When intent to steal a vehicle is established, the actions of a person should be qualified according to the relevant articles of the Criminal Code, providing for liability for theft of someone else's property. Additional qualification of these actions under Art. 166 CC is not required. The actions of a person who unauthorizedly used it, if this person is a regular driver of this vehicle, cannot qualify as unlawful seizure of a vehicle. At the same time supervisory authority in her decision in the case K. indicated that the driver, suspended from work in a car and committed theft for personal purposes, was reasonably found guilty of a crime under Art. 166 of the Criminal Code.

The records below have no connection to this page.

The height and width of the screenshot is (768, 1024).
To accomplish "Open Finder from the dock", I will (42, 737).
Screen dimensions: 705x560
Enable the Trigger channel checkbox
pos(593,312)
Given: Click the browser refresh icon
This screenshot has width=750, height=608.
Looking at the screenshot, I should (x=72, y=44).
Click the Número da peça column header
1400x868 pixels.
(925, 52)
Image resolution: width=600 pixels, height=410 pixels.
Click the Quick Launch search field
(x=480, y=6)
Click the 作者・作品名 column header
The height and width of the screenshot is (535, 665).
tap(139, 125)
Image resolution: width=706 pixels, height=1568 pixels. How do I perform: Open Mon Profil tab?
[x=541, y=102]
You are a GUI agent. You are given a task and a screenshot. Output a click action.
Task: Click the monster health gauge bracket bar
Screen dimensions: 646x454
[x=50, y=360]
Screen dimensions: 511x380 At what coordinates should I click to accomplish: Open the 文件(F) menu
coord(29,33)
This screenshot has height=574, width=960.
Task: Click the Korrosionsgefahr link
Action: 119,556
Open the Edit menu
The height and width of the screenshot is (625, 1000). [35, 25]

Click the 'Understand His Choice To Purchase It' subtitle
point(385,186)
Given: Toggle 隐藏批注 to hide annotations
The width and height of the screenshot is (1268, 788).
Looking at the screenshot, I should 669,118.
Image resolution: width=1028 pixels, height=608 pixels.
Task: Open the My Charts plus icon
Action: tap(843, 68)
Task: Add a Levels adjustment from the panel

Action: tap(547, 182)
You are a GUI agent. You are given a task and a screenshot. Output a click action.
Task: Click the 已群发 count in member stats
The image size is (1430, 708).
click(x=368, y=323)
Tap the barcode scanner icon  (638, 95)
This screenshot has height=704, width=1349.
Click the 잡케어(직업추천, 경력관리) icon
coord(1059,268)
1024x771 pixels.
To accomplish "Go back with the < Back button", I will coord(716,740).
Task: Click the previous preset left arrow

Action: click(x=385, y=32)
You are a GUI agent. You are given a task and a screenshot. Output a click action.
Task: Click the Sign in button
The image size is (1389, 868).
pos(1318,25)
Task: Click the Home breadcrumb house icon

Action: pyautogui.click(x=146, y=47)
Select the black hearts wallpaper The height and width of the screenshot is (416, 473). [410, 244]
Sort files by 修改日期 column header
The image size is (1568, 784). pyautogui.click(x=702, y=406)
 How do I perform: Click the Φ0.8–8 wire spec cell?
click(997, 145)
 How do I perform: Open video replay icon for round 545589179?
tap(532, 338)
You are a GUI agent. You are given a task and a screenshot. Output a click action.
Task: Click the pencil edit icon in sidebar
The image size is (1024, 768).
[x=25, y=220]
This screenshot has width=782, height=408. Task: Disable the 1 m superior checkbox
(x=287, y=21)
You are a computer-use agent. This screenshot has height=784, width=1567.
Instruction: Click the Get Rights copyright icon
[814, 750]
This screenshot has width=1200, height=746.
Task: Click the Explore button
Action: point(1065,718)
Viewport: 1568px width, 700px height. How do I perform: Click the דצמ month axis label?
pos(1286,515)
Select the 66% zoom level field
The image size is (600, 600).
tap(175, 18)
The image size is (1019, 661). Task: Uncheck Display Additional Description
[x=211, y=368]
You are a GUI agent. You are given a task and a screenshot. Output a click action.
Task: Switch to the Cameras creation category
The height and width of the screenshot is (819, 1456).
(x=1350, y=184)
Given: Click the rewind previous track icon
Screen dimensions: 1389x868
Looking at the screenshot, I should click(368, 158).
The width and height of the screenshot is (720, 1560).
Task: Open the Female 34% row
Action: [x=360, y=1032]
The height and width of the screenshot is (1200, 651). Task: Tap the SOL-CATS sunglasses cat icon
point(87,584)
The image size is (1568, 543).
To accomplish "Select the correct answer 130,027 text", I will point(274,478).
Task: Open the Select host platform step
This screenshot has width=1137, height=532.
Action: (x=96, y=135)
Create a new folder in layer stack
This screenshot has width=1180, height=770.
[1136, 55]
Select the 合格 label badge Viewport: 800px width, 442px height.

The qualifying signs provided for by h. 2, 4 and partially h. 3 (organized group) of Art. 166, coincide with similar features of Art. Art. 158, 161 and 162 of the Criminal Code.

Intentional destruction or damage to property

Article 167 of the Criminal Code provides for liability for willful destruction or damage to property.

The subject of a crime is any property, the destruction or damage of which entails the infliction of significant damage.

Destruction of property means bringing a thing into complete disrepair when it loses its economic and economic value forever and can no longer be used for its intended purpose.

Damage to property means causing such damage to a thing when it cannot be used for its usual purpose without restoration (repair). Intentional destruction or damage to someone else's property is a crime, provided that significant damage is caused. We spoke about the concept of significant damage when considering a similar qualifying feature contained in Art. 158 of the Criminal Code.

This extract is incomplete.